Political Impartiality

16.      You must:

  • serve Ministers, whatever their political persuasion, to the best of your ability in a way which maintains political impartiality and is in line with the requirements of this Code, no matter what your own political beliefs are:
  • act in a way which deserves and retains the confidence of Ministers, while at the same time ensuring that you will be able to establish the same relationship with those whom you may be required to serve in the future; and
  • comply with any restrictions that have been laid down on your political activities.

17.      You must not:

  • act in a way that is determined by party political considerations, or use official resources for party political purposes; or
  • allow your personal political views to determine any advice you give or your actions.

Rights and Responsibilities

18.      Your department or agency has a duty to make you aware of this Code and its values.

Being required to act against the Code

19.      If you believe that you are being required to act in a way which conflicts with this Code, your department or agency must consider your concern, and make sure that you are not penalised for raising it.
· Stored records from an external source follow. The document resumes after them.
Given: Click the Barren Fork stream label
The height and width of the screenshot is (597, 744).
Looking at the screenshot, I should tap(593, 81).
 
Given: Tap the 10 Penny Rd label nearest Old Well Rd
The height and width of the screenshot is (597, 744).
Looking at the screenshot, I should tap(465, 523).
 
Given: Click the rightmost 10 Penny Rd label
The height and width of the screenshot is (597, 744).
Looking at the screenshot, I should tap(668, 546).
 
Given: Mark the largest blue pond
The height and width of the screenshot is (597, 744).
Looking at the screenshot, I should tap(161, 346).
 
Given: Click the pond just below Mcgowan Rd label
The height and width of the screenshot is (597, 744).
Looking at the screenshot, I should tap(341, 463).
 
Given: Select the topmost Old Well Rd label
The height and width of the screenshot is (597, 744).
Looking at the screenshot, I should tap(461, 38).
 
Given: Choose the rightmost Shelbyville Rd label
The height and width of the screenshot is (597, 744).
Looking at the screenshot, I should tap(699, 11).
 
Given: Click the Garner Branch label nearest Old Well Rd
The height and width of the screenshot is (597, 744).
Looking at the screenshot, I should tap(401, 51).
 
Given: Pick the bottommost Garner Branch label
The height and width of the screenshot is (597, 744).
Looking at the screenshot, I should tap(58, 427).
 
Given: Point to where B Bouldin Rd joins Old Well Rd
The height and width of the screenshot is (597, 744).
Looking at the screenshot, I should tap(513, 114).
20.      If you have such a concern, including if your concern is about a special advisor, you should start by talking to your line manager or someone else in your line management chain. If for any reason you would find this difficult, you should raise the matter with your department’s nominated officer.  

21.     Raising a concern of this kind may lead to an investigation of the actions of the person who has required you to breach the Code.

22.    If you have a concern about a Minister requiring you to act in a way that conflicts with this Code, you should raise this matter with your Permanent Secretary.  This may be a matter to be addressed under the Ministerial Code of Conduct.

Others acting against the Code

23.      If you become aware of actions by others which you believe conflict with this Code you should report this to your line manager or someone else in your line management chain; alternatively you may wish to seek advice from your nominated officer.

24.      Any concerns under this Code can be raised at any time directly with your Permanent Secretary or, exceptionally, with the Head of the Civil Service if no other route is possible.

25.      You should report evidence of criminal or unlawful activity to the police or other appropriate authorities.

If your concerns are not addressed

26.      If you have raised a matter covered in paragraphs 19 to 21, in accordance with the relevant procedures, and do not receive what you consider to be a reasonable response, you may report the matter to the Civil Service Commissioners for Northern Ireland who are able to investigate complaints from civil servants. The Commissioners will also consider taking a complaint directly regarding the actions of civil servants, including special advisers, under the Civil Service Code.  The Commissioners will ordinarily expect that internal departmental procedures are exhausted before considering a case.  There is a time limit for raising a matter with the Commissioners.

27. If you raise a concern about a Minister requiring you to act in a way that conflicts with this Code (under paragraph 22) and believe that the way that your concern was handled within the Department did not meet the requirements of this Code of Ethics, you may report the matter to the Civil Service Commissioners for Northern Ireland.  The Commissioners are able to investigate complaints about the actions of civil servants.

28.      If the matter cannot be resolved using the procedures set out above, and you feel you cannot carry out the instructions you have been given, you may be in breach of contract.  

29.      Separate arrangements apply for people who are not civil servants wishing to raise matters of concern. You as a civil servant have a responsibility to give consideration to such concerns raised with you and ensure that they are properly addressed.

30.      This Code is part of the contractual relationship between you and your employer. It sets out the high standards of behaviour expected of you which follow from your position in public and national life as a civil servant. You can take pride in living up to these values.